La colère monte chez les salariés d'Ikéa

Jeudi, l'intersyndicale à l'origine du conflit social chez Ikéa a refusé de signer l'accord proposé par la direction du groupe. Aujourd'hui, c'est la colère et le dégoût qui dominent chez les salariés. La grève risque de se poursuivre ces prochains jours sans toutefois remettre en cause l'ouverture du magasin de Saint-Priest.

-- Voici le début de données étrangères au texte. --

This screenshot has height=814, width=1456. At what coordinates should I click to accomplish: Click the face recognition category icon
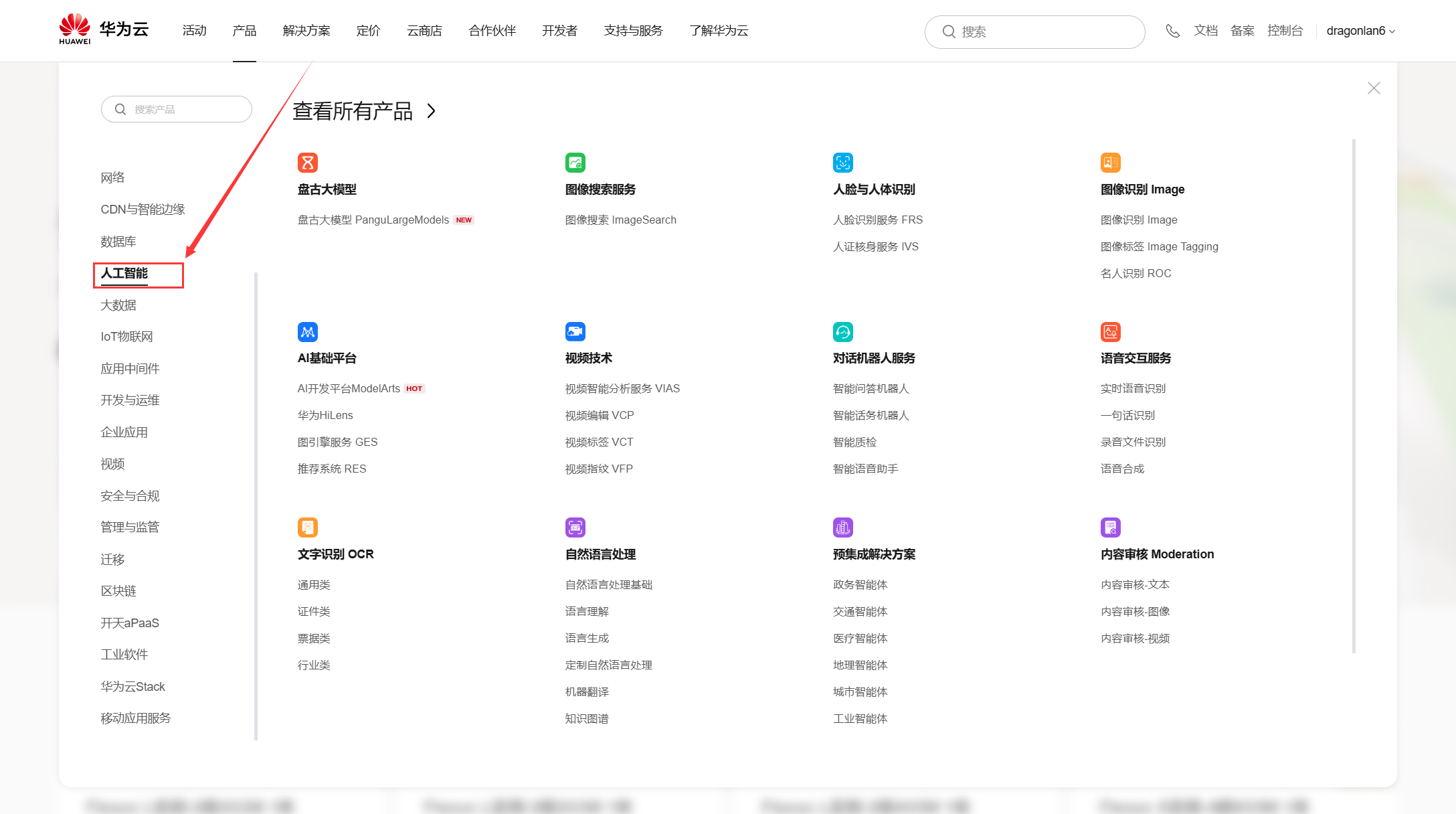(843, 163)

Depuis début février, les salariés d'Ikéa sont en conflit avec leur direction sur la question des salaires. L'arrivée des Négociations Annuelles Obligatoires (NAO) a permis à une intersyndicale (CGT-FO-CFDT) d'ouvrir le débat sur une augmentation salariale. En effet, le groupe Ikéa France a fait des bénéfices importants ces deux dernières années (+ 6 % d'augmentation du chiffre d'affaire en 2009). Avec son modèle suédois qui joue sur les économies de tous types (économie de temps, de place, d'argent), Ikéa ne souhaite pas prendre de risques en période de crise : ils n'ont proposé qu'une augmentation salariale de 1 % pour les employés et 2 % pour les cadres en 2010.

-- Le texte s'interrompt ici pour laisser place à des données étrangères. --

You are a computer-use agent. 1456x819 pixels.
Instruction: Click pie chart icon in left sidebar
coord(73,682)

Insatisfaisant selon les syndicats. Jeudi, ils ont refusé de signer quoi que ce soit avec leur direction, ni accord, ni désaccord. "C'est juste du mépris. Toutes les propositions de négociation ne sont pas sérieuses," justifie Dominique Nikonoff (FO), "ils font la sourde oreille à nos réclamations. Ikéa se moque du monde. Rien ne compte, c'est la loi de l'argent qui prime". L'intersyndicale avait demandé 4 % d'augmentation salariale, puis finalement, 2 % d'augmentation collective. Ils refusent de négocier à la baisse. De leur côté, la CFE-CGC et la CFTC, syndicats minoritaires, ont accepté la proposition de la direction.

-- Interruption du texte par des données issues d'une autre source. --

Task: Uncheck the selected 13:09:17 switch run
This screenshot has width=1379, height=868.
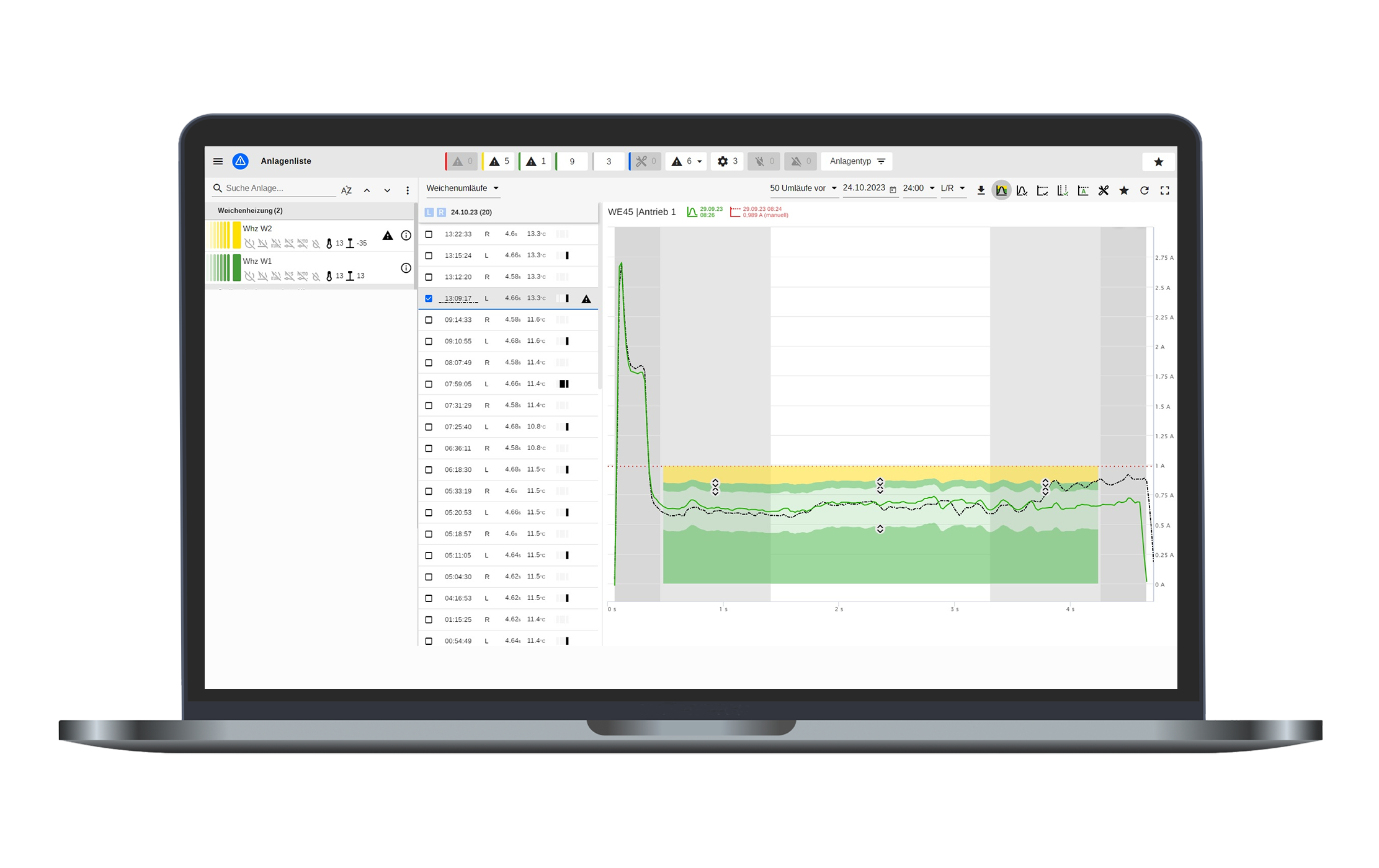Action: click(x=428, y=298)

Ce matin, quatre délégués syndicaux étaient devant les portes du magasin Ikéa de Franconville dans le Val d'Oise (95), bloqués par des vigiles. " C'est une entrave à la liberté de circulation. Ils veulent nous intimider mais en réalité, ils sont dépassés par les événements ", s'indigne Dominique Nikonoff, salarié du magasin, joint par téléphone. "Ce n'est pas fini, nous allons envisager des actions très rapidement". A Saint-Priest, dans le Rhône, rien ne bouge encore mais le conflit entre la direction et les syndicats devrait mobiliser dans les prochains jours.